Although Gordon Brown and David Cameron may sit on opposite sides of the House of Commons the pair share common ground in their ancestry, it has emerged.
Mid-Victorian Scottish census data shows that both politicians were descended from farmers living just 150 miles apart, but the Cameron family went on to enjoy much greater success than the Browns in the 19th century.
Conservative leader Mr Cameron is the great-great grandson of Sir Ewen Cameron, former chairman of HSBC and one of Scotland's most successful financiers, and can even claim a direct blood relation to William IV through his father's maternal grandmother.
However the chancellor is the first person in his family to achieve political success and comes from a long line of agricultural labourers and stonemasons in Fife.

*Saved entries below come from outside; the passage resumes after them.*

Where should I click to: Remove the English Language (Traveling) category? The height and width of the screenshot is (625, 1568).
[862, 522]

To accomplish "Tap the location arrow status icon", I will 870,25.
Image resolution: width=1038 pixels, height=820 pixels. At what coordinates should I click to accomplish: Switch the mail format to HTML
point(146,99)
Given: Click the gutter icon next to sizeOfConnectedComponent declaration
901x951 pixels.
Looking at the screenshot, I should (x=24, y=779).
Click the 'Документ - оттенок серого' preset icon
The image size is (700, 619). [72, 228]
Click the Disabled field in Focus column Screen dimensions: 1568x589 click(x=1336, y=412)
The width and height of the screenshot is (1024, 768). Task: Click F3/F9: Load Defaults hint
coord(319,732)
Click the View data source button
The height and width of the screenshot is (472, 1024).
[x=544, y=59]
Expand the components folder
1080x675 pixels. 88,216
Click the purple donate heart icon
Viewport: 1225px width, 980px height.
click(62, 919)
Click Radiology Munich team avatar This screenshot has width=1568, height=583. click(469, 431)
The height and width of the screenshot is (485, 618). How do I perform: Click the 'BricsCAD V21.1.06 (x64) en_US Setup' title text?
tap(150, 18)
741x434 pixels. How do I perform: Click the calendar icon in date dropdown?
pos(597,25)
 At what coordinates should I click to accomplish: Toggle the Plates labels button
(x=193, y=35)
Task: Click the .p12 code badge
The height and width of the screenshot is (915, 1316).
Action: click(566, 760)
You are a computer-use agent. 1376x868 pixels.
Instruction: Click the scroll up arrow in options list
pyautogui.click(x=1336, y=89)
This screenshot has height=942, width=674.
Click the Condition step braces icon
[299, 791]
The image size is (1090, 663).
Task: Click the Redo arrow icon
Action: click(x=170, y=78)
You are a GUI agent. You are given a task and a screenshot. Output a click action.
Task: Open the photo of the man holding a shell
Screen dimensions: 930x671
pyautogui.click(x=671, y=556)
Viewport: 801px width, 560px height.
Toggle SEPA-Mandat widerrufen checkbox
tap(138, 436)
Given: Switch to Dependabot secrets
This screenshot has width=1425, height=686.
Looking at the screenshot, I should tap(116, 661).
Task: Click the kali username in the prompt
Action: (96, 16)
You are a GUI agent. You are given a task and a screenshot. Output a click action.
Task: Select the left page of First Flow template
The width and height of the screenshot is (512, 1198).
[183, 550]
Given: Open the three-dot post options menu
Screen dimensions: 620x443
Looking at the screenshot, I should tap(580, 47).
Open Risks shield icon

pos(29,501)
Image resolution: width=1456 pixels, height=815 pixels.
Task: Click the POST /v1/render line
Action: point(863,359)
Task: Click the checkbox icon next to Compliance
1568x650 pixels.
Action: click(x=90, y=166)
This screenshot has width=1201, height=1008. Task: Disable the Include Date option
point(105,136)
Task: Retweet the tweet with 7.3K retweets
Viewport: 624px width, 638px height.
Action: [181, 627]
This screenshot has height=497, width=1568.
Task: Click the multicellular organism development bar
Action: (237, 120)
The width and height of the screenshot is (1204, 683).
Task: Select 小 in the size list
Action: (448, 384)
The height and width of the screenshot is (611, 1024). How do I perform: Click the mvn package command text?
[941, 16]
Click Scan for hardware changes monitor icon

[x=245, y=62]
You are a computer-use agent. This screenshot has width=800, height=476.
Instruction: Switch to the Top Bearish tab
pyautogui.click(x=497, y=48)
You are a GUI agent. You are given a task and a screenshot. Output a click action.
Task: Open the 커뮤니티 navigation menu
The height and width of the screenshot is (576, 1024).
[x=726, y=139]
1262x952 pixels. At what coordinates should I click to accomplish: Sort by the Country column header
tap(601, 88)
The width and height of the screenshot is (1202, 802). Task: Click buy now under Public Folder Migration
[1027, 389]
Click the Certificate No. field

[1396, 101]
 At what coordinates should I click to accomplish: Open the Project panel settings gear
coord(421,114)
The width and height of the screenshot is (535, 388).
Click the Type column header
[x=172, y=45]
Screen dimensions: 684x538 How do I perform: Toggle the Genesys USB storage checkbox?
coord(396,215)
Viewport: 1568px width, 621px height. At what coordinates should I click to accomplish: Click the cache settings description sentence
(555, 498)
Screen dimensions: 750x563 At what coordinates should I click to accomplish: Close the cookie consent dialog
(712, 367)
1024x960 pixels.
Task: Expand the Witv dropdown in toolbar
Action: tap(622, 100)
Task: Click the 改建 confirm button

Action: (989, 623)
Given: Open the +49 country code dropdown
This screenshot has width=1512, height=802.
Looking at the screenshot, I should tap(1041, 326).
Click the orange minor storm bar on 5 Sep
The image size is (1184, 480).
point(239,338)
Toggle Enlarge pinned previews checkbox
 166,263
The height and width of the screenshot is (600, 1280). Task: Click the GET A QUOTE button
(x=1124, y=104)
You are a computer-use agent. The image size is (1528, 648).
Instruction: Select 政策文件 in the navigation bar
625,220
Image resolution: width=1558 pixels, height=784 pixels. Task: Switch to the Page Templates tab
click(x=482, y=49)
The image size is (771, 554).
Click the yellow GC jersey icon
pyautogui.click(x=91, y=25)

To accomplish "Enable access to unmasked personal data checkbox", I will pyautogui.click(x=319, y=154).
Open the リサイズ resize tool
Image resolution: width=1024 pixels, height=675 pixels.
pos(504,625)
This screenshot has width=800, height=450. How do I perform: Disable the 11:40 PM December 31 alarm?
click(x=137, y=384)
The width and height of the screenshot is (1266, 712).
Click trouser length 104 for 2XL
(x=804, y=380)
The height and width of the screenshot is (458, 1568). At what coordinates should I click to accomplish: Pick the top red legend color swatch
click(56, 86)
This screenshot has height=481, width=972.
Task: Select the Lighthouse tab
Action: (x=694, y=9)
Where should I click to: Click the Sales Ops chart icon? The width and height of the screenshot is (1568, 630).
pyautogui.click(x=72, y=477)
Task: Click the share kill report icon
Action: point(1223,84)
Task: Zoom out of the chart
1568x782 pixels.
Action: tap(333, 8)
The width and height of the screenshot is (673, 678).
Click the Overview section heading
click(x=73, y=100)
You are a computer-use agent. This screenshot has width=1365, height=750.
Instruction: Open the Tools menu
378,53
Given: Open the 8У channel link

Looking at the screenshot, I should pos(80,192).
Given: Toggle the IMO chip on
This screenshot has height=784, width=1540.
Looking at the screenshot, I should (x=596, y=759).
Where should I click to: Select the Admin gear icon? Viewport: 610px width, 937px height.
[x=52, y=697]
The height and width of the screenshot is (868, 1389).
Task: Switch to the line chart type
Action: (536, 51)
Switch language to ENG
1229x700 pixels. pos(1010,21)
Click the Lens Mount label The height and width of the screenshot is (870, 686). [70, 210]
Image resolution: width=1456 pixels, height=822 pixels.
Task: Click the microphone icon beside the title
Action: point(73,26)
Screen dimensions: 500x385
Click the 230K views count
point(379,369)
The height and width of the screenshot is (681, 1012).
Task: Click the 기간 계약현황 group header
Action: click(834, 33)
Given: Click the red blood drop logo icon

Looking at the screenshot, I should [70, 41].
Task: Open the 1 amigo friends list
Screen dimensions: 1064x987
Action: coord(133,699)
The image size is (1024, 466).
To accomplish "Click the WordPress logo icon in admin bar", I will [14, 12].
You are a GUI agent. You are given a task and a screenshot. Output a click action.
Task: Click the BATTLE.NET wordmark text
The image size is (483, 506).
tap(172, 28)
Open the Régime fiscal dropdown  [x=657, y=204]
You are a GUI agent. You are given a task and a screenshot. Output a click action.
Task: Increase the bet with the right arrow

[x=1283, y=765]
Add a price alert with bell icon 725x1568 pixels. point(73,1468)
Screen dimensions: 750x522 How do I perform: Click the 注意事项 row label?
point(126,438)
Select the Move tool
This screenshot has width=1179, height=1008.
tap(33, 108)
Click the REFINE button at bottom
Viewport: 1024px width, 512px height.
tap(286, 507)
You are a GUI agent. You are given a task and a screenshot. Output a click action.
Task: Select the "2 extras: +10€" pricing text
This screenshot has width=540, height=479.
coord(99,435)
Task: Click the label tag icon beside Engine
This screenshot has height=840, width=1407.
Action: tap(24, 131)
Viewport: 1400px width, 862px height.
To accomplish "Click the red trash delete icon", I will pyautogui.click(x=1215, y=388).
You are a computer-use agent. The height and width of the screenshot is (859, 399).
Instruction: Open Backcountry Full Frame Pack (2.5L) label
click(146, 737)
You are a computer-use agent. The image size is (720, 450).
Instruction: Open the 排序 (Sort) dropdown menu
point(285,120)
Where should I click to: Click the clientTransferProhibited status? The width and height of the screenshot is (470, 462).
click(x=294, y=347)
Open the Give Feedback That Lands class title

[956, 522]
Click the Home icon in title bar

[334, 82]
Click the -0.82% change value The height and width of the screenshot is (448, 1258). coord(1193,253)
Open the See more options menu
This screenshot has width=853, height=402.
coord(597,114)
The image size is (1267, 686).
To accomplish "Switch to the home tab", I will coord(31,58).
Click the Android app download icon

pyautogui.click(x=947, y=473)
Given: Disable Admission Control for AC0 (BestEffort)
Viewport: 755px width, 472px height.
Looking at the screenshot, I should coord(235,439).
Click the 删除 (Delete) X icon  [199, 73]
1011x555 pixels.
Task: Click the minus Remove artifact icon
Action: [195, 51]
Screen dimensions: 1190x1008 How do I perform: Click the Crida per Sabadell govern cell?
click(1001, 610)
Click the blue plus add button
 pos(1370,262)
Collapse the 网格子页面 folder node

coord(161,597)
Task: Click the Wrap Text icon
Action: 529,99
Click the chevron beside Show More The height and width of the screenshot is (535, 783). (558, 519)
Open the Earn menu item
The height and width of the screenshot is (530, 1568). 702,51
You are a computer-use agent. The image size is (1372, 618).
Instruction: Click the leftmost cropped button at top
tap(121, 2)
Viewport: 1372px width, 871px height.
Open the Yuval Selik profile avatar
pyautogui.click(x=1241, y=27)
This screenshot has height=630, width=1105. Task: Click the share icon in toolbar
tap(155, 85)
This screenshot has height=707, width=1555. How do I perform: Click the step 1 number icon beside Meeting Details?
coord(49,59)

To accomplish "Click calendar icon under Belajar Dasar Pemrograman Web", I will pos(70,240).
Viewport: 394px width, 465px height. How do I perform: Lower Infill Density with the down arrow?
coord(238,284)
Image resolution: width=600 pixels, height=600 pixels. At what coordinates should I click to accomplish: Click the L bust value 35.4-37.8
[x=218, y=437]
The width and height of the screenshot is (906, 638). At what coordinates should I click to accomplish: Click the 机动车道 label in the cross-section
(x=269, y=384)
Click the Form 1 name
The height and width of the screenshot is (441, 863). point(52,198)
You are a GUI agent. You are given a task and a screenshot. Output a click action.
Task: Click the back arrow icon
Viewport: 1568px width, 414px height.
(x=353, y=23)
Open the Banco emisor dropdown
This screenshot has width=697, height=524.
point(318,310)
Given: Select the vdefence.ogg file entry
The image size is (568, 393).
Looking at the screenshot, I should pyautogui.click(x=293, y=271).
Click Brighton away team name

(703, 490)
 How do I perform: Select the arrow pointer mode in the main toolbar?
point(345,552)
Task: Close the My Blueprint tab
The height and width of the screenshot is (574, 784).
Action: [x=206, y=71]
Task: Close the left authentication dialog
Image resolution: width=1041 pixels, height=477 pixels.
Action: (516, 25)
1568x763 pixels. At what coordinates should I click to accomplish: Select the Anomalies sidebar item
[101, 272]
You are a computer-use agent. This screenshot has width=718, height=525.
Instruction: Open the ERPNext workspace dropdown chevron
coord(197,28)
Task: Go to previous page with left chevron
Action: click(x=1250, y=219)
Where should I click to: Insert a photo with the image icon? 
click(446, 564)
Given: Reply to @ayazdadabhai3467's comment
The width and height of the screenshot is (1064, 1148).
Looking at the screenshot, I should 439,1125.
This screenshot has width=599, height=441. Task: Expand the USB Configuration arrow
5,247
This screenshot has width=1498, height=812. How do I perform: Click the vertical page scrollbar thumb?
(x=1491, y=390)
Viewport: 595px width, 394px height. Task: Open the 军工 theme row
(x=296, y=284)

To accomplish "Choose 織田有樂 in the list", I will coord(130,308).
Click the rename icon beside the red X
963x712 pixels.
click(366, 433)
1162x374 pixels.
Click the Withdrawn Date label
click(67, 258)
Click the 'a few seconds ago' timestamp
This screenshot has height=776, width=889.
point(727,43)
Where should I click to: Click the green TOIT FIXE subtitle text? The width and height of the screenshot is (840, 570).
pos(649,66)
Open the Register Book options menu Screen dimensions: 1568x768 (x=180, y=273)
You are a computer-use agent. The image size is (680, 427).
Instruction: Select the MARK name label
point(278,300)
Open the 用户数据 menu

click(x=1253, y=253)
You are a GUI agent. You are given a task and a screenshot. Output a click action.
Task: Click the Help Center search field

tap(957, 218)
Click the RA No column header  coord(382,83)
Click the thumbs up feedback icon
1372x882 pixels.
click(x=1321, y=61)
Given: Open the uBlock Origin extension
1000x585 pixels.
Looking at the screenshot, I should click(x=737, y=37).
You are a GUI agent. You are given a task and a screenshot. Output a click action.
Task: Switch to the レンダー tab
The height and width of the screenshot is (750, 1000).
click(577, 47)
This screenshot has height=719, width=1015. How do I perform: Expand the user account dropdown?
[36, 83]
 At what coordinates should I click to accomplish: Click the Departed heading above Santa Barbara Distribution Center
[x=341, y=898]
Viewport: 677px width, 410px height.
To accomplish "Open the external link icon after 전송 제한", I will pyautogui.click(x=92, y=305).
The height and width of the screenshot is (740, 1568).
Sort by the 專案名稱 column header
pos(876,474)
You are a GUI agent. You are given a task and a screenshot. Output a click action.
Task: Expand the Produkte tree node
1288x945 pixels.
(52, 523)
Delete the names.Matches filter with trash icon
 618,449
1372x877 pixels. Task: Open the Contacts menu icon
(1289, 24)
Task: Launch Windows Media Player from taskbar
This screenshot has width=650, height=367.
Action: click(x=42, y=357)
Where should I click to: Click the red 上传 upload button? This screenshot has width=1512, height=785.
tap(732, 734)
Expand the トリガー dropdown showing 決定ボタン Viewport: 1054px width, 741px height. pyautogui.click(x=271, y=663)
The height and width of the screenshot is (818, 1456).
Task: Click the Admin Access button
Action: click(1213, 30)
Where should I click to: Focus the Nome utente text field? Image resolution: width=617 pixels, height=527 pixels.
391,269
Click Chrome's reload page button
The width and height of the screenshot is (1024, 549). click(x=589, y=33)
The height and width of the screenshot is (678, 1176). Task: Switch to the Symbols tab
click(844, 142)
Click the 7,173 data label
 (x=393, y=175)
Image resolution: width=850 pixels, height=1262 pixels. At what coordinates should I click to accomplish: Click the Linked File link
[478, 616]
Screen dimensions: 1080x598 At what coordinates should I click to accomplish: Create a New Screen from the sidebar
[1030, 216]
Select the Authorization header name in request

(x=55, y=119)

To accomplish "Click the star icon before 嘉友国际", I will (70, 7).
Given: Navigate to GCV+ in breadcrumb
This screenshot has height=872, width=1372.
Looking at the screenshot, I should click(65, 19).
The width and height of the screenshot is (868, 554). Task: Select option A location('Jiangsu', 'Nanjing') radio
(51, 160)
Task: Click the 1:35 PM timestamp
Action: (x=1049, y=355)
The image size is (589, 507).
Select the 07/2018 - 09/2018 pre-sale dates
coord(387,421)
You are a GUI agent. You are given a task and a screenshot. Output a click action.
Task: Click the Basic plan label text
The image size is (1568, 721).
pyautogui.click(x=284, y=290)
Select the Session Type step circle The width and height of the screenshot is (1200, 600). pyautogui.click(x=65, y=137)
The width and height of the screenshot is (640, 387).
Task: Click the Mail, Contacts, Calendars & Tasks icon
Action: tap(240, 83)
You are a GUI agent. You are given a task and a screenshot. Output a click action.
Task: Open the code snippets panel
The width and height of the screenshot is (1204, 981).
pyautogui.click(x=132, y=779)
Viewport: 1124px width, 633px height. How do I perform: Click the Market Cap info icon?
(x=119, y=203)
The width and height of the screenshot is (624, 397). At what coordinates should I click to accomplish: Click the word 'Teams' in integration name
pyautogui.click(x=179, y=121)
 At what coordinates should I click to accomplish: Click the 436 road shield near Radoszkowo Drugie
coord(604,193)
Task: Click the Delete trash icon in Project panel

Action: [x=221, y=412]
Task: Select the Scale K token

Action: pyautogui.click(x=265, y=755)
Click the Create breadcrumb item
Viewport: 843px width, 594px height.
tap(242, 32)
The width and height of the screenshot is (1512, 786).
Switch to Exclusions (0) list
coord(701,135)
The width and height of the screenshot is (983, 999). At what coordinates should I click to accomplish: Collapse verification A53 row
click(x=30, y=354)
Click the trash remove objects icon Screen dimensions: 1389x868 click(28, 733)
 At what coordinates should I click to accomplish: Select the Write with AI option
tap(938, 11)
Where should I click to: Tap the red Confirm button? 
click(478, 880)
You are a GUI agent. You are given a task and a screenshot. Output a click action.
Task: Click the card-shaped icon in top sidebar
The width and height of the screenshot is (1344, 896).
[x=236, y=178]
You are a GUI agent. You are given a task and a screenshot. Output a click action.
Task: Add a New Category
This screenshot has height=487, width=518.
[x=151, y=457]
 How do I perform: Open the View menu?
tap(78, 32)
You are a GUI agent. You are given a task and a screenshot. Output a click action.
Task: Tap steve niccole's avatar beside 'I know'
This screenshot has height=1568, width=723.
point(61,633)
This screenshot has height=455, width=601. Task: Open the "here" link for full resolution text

Their names are among the 24 million names in seven Scottish censuses now complete and fully indexed online for the first time on the Ancestry website. Other well known Scots of the day appearing in the census include author Sir Arthur Conan Doyle and Field Marshal Douglas Haig.
Speaking about the discovery, Ancestry spokesperson Simon Harper said: "The 1841 Scotland census entries for [Mr] Brown and [Mr] Cameron's ancestors highlight the modern relevance of historical records and in this case may further motivate Mr Brown to ensure his family's upward political mobility by keeping blue-blooded Cameron at bay."